Tesla, Inc. (TSLA) 2022 vs. Tesla, Inc. 2023.
Exxon Mobil Corporation (XOM) 2022 vs. Exxon Mobil Corporation 2023.
I can keep going, but let’s cut it short. What is common with the stocks mentioned above? Their 2022 grabbed headlines for one reason, while their 2023 turned out to be the exact opposite. Well, not so much for Exxon, but after returning nearly 90% in 2022, a 5% down year so far in 2023 is worth noticing.
Pfizer is in the doghouse in 2023 with its near 50% route, and with tax-selling on the horizon, things may get worse till the calendar year closes. But with a new year rolling around soon, analysts have already started including Pfizer in their list of stocks to watch for a turnaround in 2024.
Extremely Oversold
While the general market has been rallying hard and reaching dizzying heights, Pfizer’s stock has been in a world (of pain) on its own. This is confirmed by the technical indicator, Relative Strength Index [RSI]. RSI below 30 is considered extremely oversold and Pfizer’s stock has a RSI of about 19 as of this writing. This is another reason I believe this is the darkest before dawn.
Conclusion
So, there you have my 5 reasons on why I believe Pfizer Inc. stock may be due for a turnaround in 2024. I especially welcome the dividend increase, as it conveys a strong message to the market that despite the bloodbath in the stock price, the business is strong enough. I rate Pfizer Inc. stock a “Buy” here as I’ve generally been rewarded for buying good stocks at bargain prices, especially when dividends add to the return.
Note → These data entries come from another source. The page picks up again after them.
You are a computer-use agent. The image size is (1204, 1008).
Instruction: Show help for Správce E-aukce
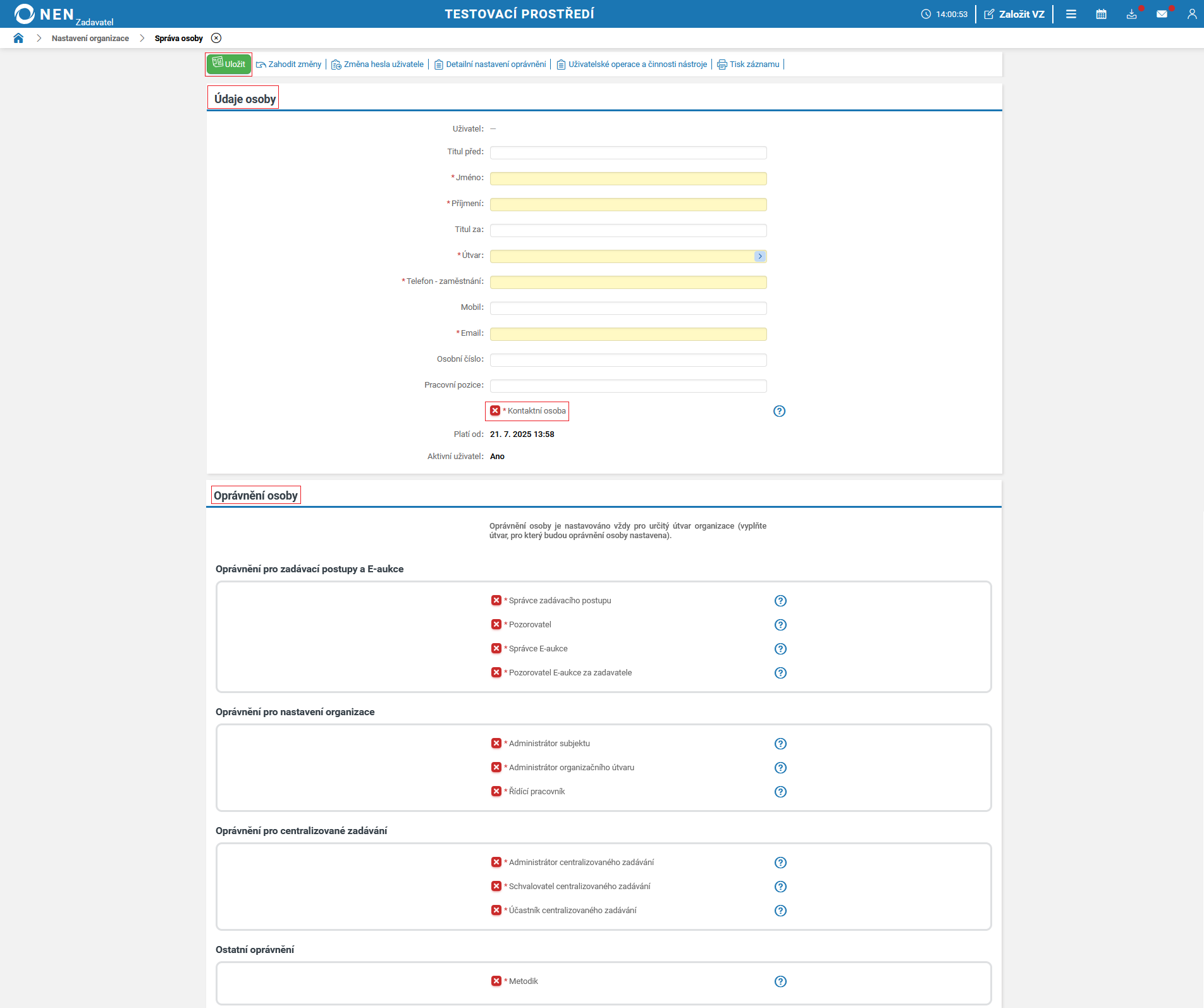coord(780,649)
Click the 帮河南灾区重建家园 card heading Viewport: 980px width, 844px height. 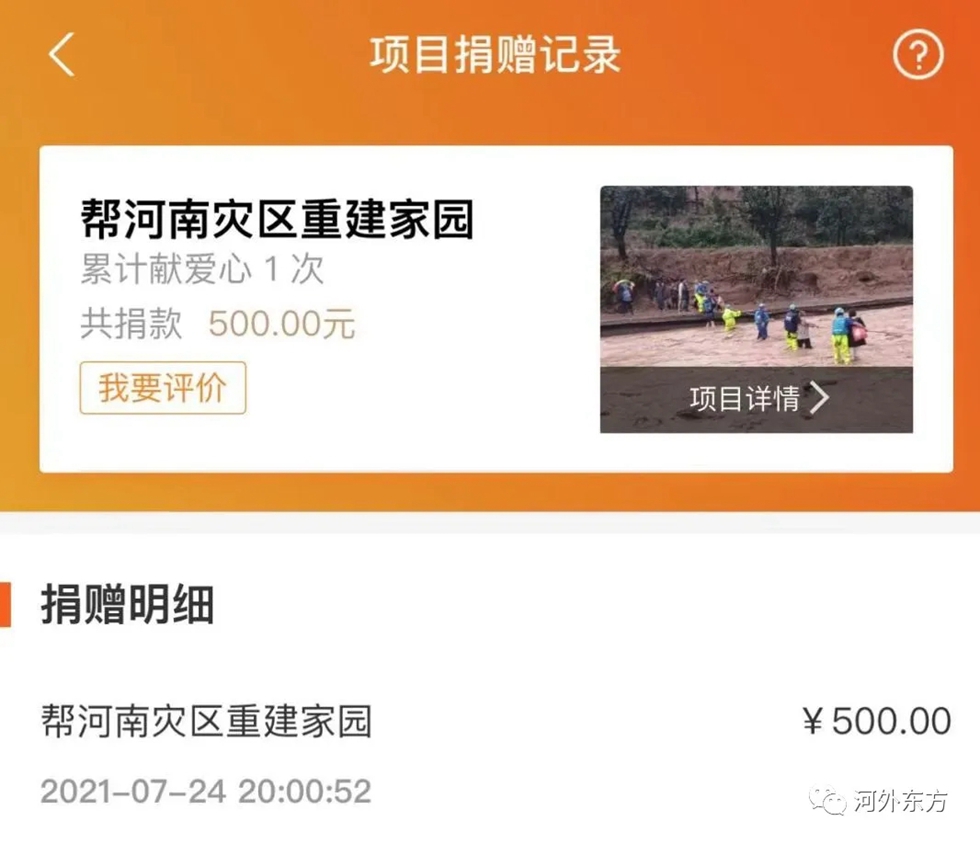click(277, 219)

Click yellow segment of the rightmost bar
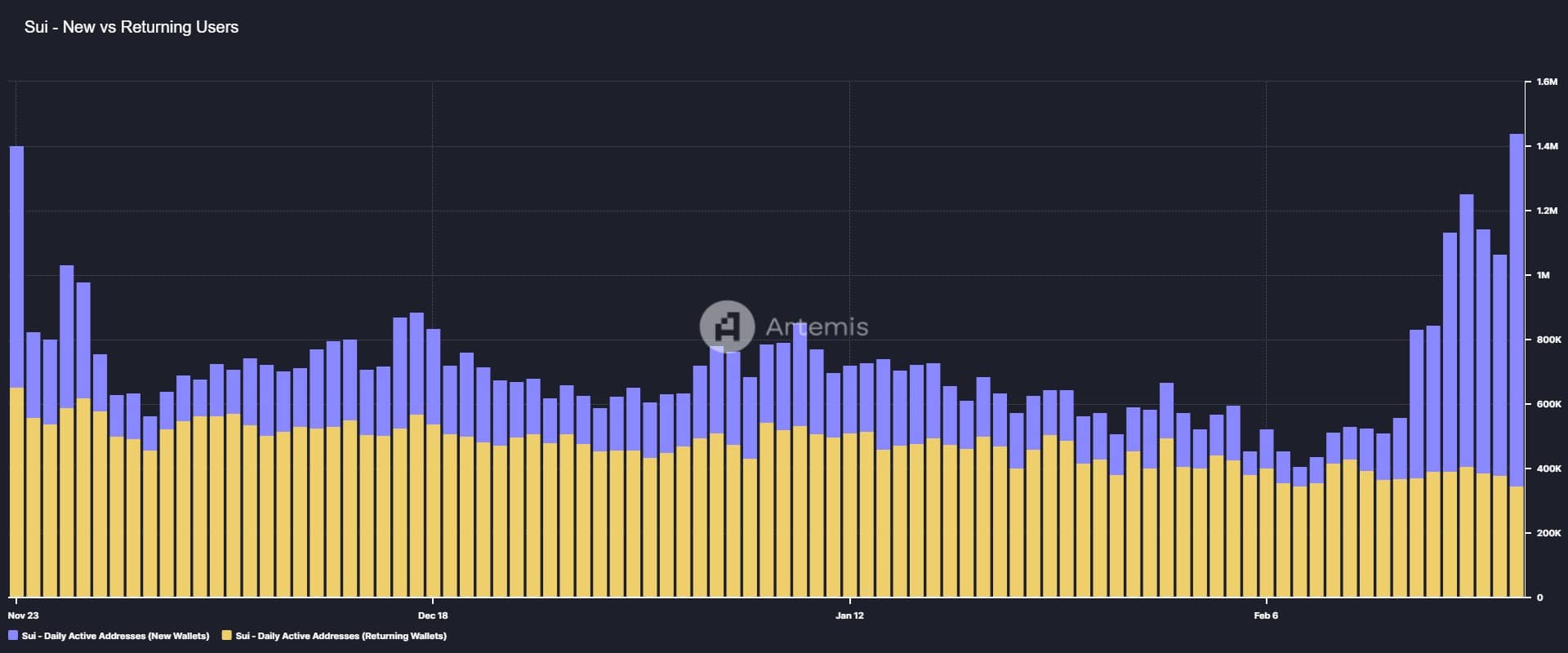click(1516, 539)
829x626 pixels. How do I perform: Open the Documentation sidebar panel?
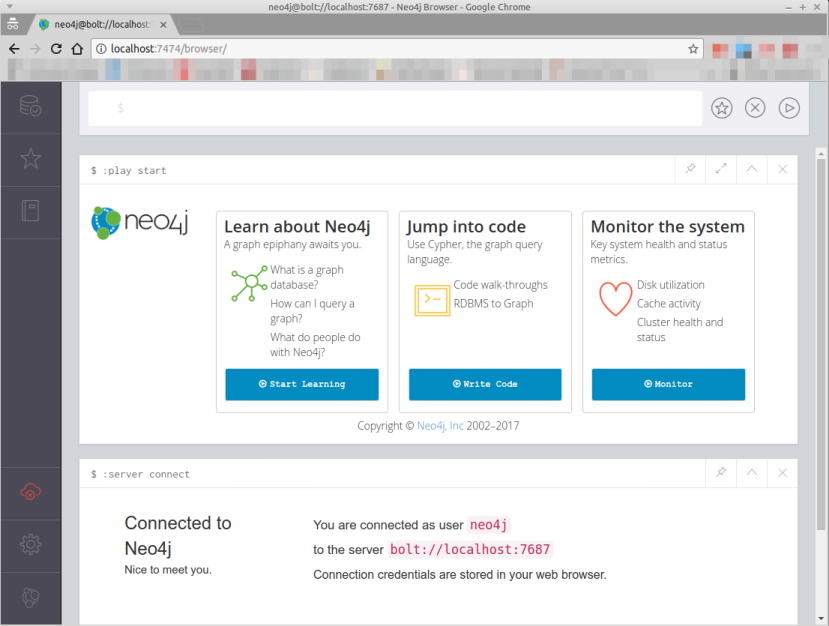coord(31,210)
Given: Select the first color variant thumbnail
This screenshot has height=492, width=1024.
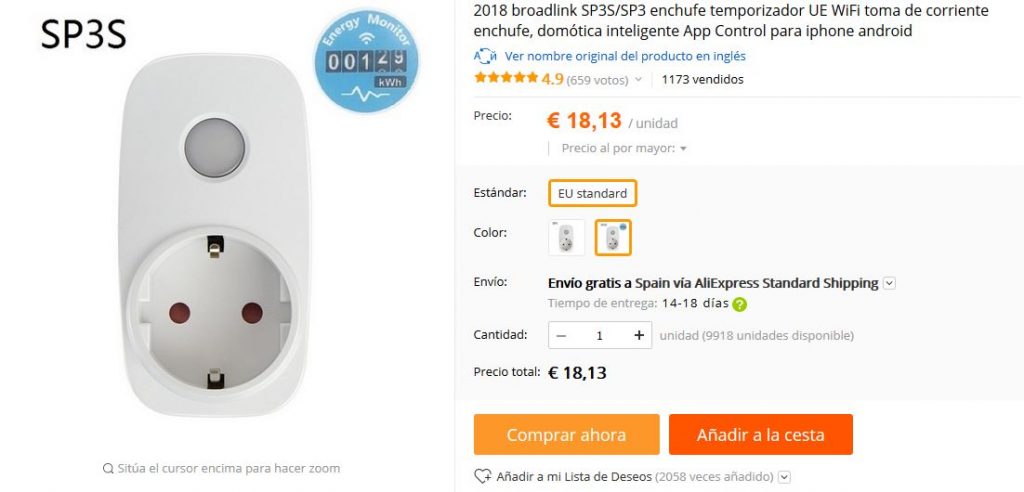Looking at the screenshot, I should 567,237.
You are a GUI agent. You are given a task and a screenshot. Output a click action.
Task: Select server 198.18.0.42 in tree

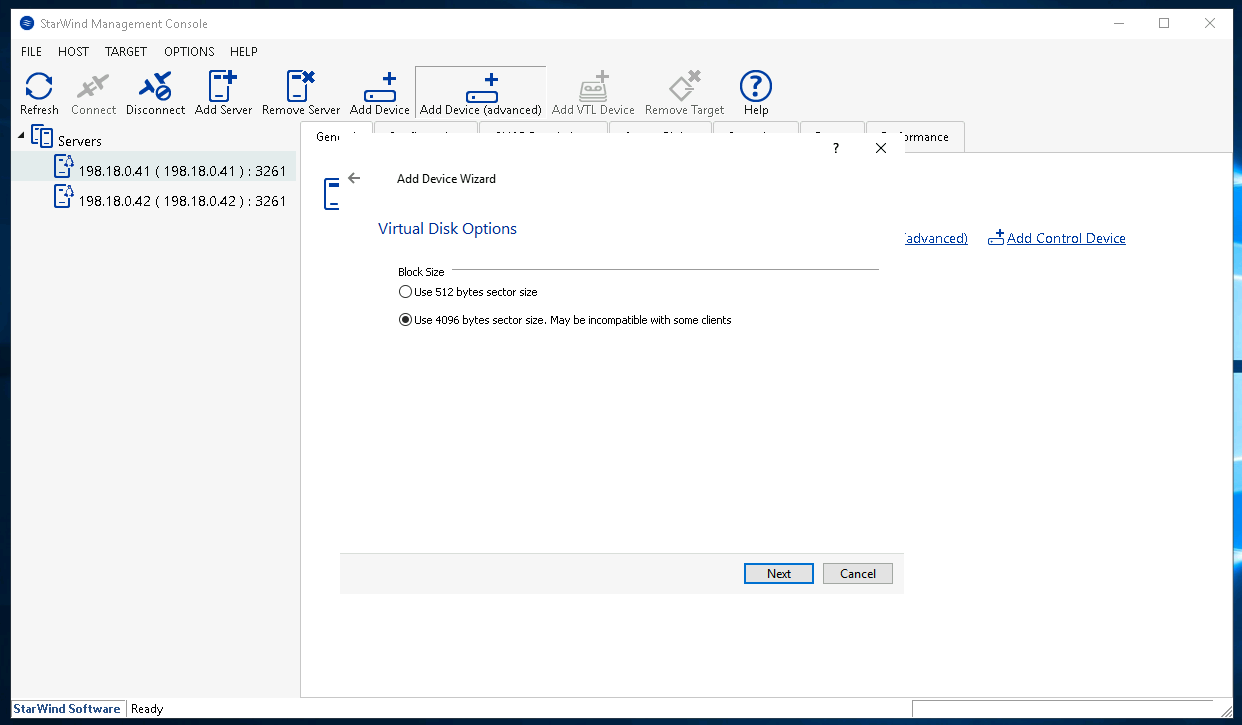(x=182, y=201)
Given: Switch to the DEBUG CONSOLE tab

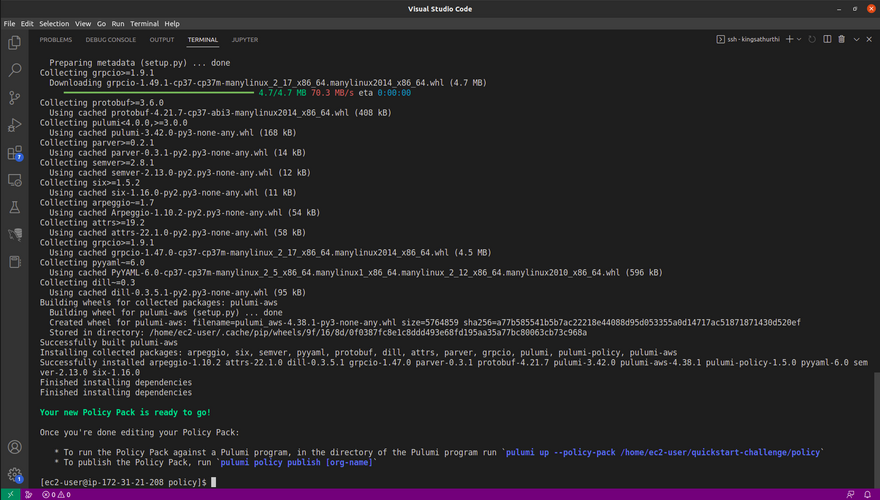Looking at the screenshot, I should pyautogui.click(x=110, y=40).
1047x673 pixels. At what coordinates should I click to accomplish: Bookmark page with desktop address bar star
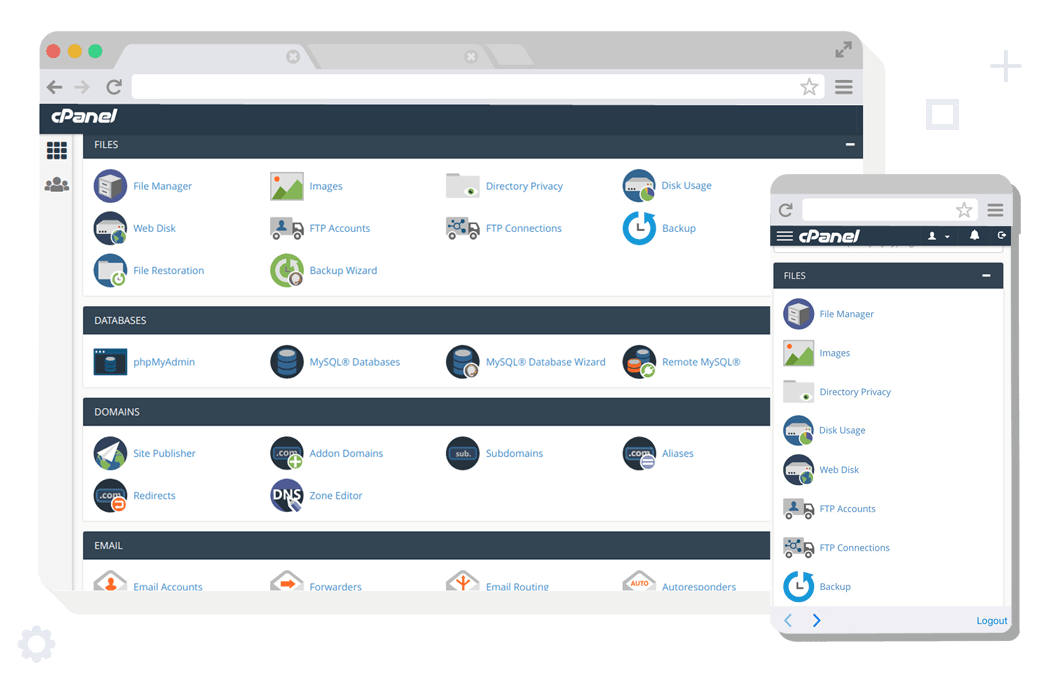[x=809, y=87]
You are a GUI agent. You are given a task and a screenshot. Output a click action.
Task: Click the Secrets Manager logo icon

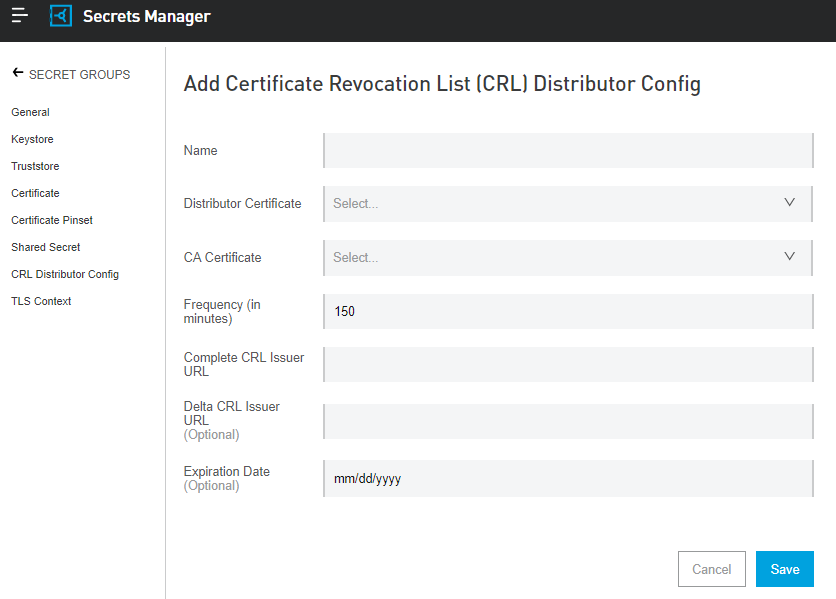click(x=61, y=17)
Analyst’s Disclosure: I/we have a beneficial long position in the shares of PFE, META, TSLA, XOM either through stock ownership, options, or other derivatives. I wrote this article myself, and it expresses my own opinions. I am not receiving compensation for it (other than from Seeking Alpha). I have no business relationship with any company whose stock is mentioned in this article.